Just one example of how an environmental factor can come into play with weight/growth:
-if you feed a lower quality food it may cause the pup to grow faster and more unevenly.

Although APBTs can grow/mature until they are about 2-3 years old that does not not necessarily mean they will be putting on more weight during that whole time. The weight often is just being redistributed and the puppy fat gpes away making way for better muscle tone .

What do you consider an XXL crate. Though he will probably be a male on the larger side. Remember a crate should only be big enough for a dog to stand, lay down and turn around in. An XXL crate would be for a mastiff or great dane IMO not an APBT or Amstaff



> Dad has Nevada and Cali Girl


 Cali Girl is the name of a kennel not a Bloodline. Dogs from that kennel appear to have a lot of Larum and Sierra/Gaff dogs behind them. They also seem to be in or close to the standard range for height and weight.
Nevada Kennel has been around much longer and some of theirs may at this point be considered Nevada line.

Both those kennels have websites where you can research more if your breeder can't help.
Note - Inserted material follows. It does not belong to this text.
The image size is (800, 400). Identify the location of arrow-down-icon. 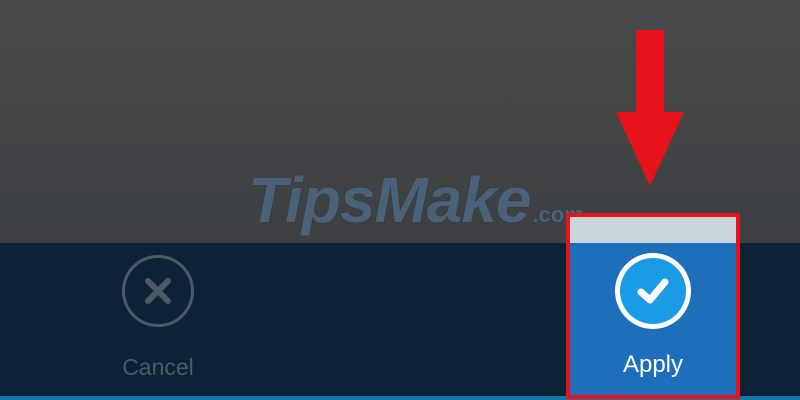
(650, 112).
When it comes down to it the pup's breeder should be the best resource for answering your question.



> Honestly, me and a couple of other members have thrown the rule of thumb out the window. Really, your dog could be somewhere in the middle of the brood stocks weight or they could have out produced themselves as far as size goes. It's not unheard of for offspring to be much larger than their parents. If you have the pedigree research all the dogs on it and look for some consistantsy.
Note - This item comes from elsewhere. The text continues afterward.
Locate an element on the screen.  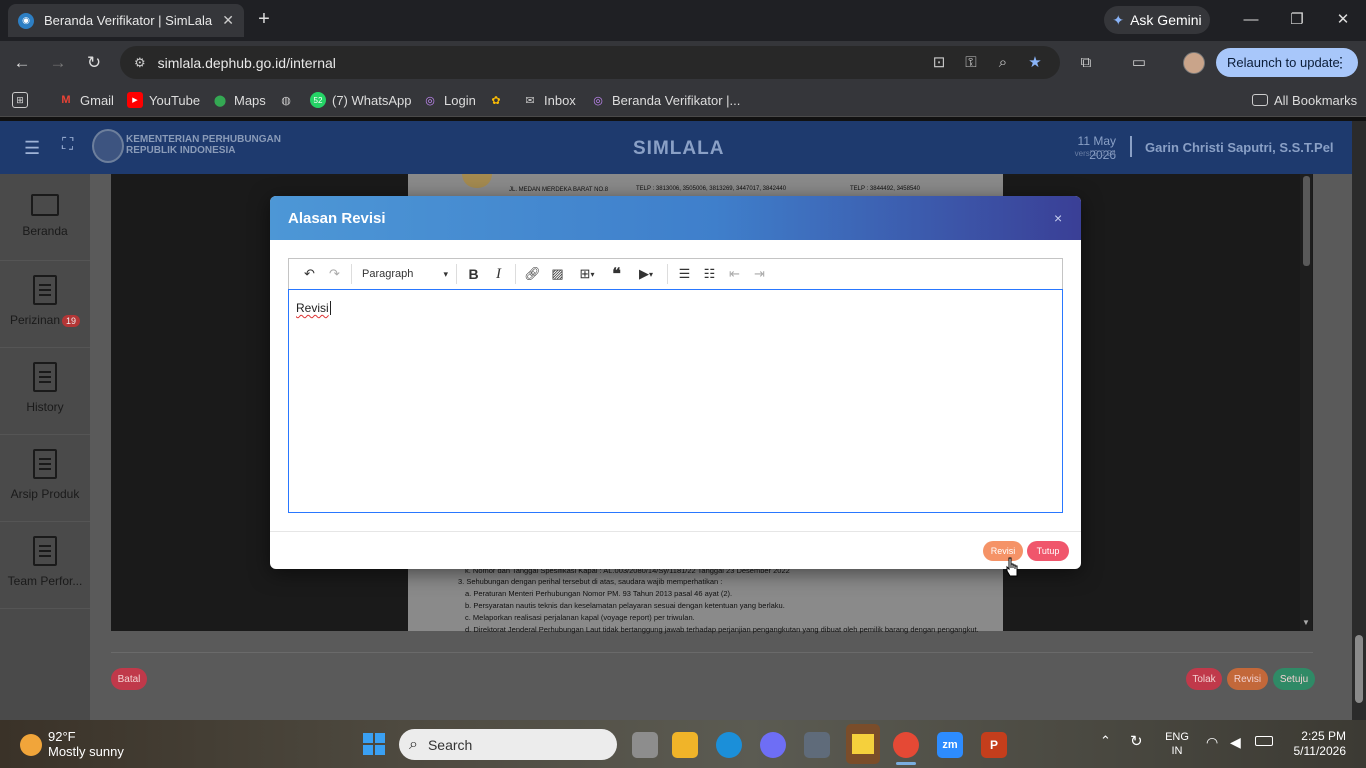
pdf-scrollbar-thumb is located at coordinates (1306, 221).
Since he is a product of an outcross breeding from what was posted, it makes it harder to look at the dogs behind him to see what he will be. However, if it is a reputable breeder or a repeat or similar breeding to something they have produced before they should be able to give you an idea of what his size will be. Have you asked the breeder? It is easier to look at the parents size when it is a linebreeding or inbreeding to determine approximate size.
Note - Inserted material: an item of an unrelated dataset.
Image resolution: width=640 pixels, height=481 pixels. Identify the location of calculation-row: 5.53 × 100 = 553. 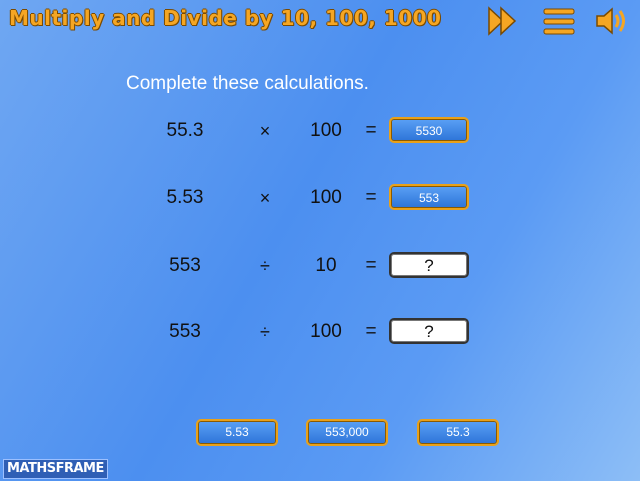
(320, 198).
> i've always taken thier weight at 3 months, divided it by 3 then multiplied by 10. its been pretty close everytime so far. that is for a healthy happy pup at 3 months


There are all different methods of trying. If you ask a bunch of people you'll probably get a bunch of answers.

Let me add again then no matter which way you try it is still just a estimate as too many factors can come into play.


----------



## betty90278 (May 30, 2008)

what about my kids betty is currently 40 and dozer is 46 and they turned 6 months on the 9th ?


----------